I hope that gets the gist of the mechanical action here. Theoretically, I want row-join-function-factory to be able to do this with arrays and symbol-lists of any length/contents, but writing such a function is not beyond me, and not the question.
The thing is, I wish the returned function to be insanely efficient, which means that I'm not willing to have the function chase pointers down lists, or look up hash tables at run time. In this example, the function I require to be returned would be almost literally:
(lambda (A B)
(make-array 4
:initial-contents (list (aref A 0) (aref B 0) (aref B 1) (aref B 2))))
I do not want the array indexes calculated at run-time, or which array they are referencing. I want a compiled function that does this and this only, as fast as possible, which does as little work as possible. I do not care about the run-time work required to make such a function, only the run-time work required in applying it.
I have settled upon the use of (eval ) in row-join-function-factory to work on symbols representing the lisp code above to produce this function. I was wondering, however, if there is not some simpler method to pull off this trick that I am not thinking of, given one's general cautiousness about the use of eval...

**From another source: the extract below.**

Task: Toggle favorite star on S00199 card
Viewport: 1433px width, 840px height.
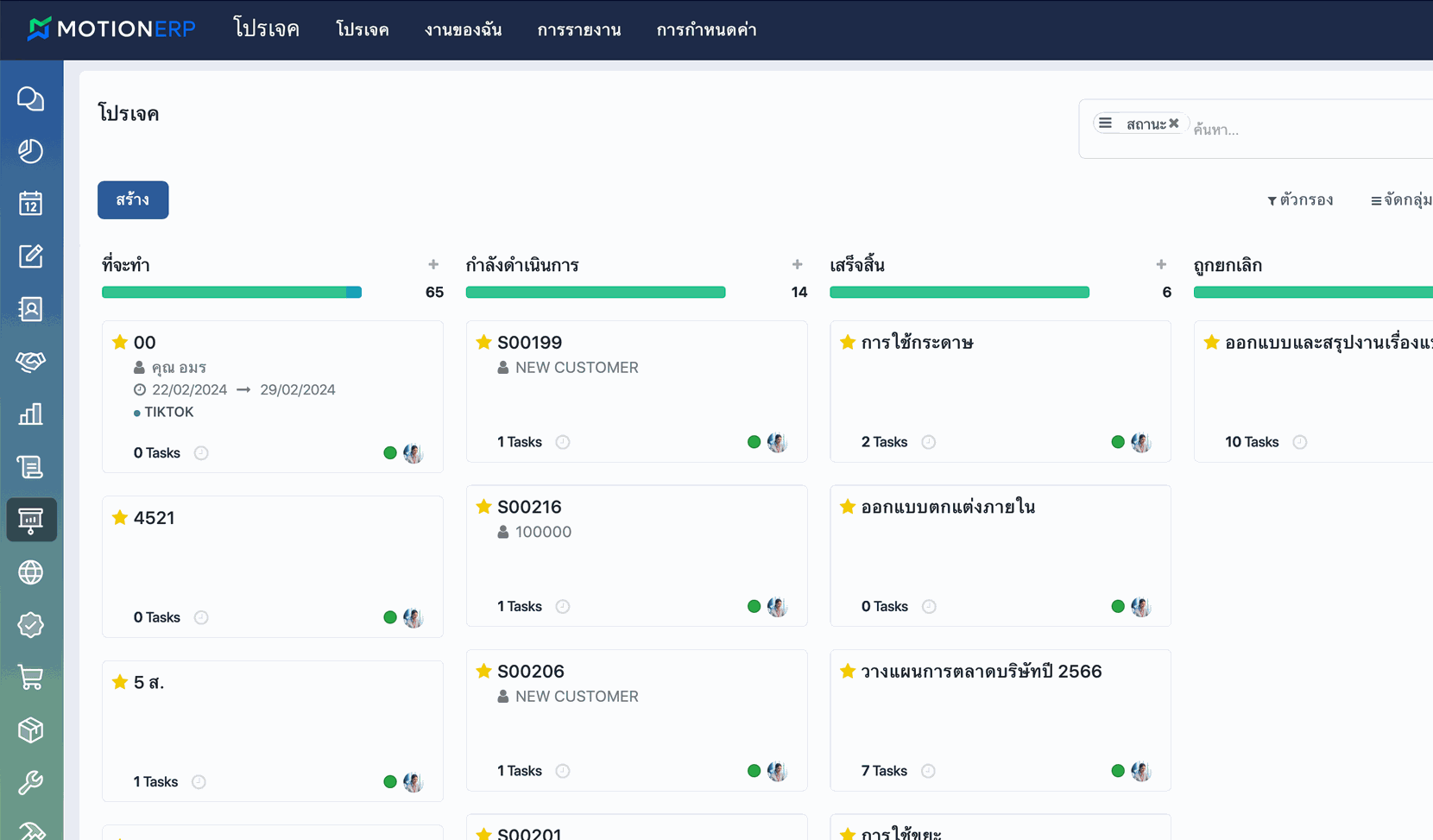Action: 483,343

By my reasoning, i cannot use macros by themselves, as they cannot know what all values and dimensions A, B, C, D could take at compile time, and while I can code up a function that returns a lambda which mechanically does what I want, I believe my versions will always be doing some kind of extra run-time work/close over variables/etc...compared to the hypothetical lambda function above
Thoughts, answers, recommendations and the like are welcome. Am I correct in my conclusion that this is one of those rare legitimate eval uses? Apologies ahead of time for my inability to express the problem as eloquently in english...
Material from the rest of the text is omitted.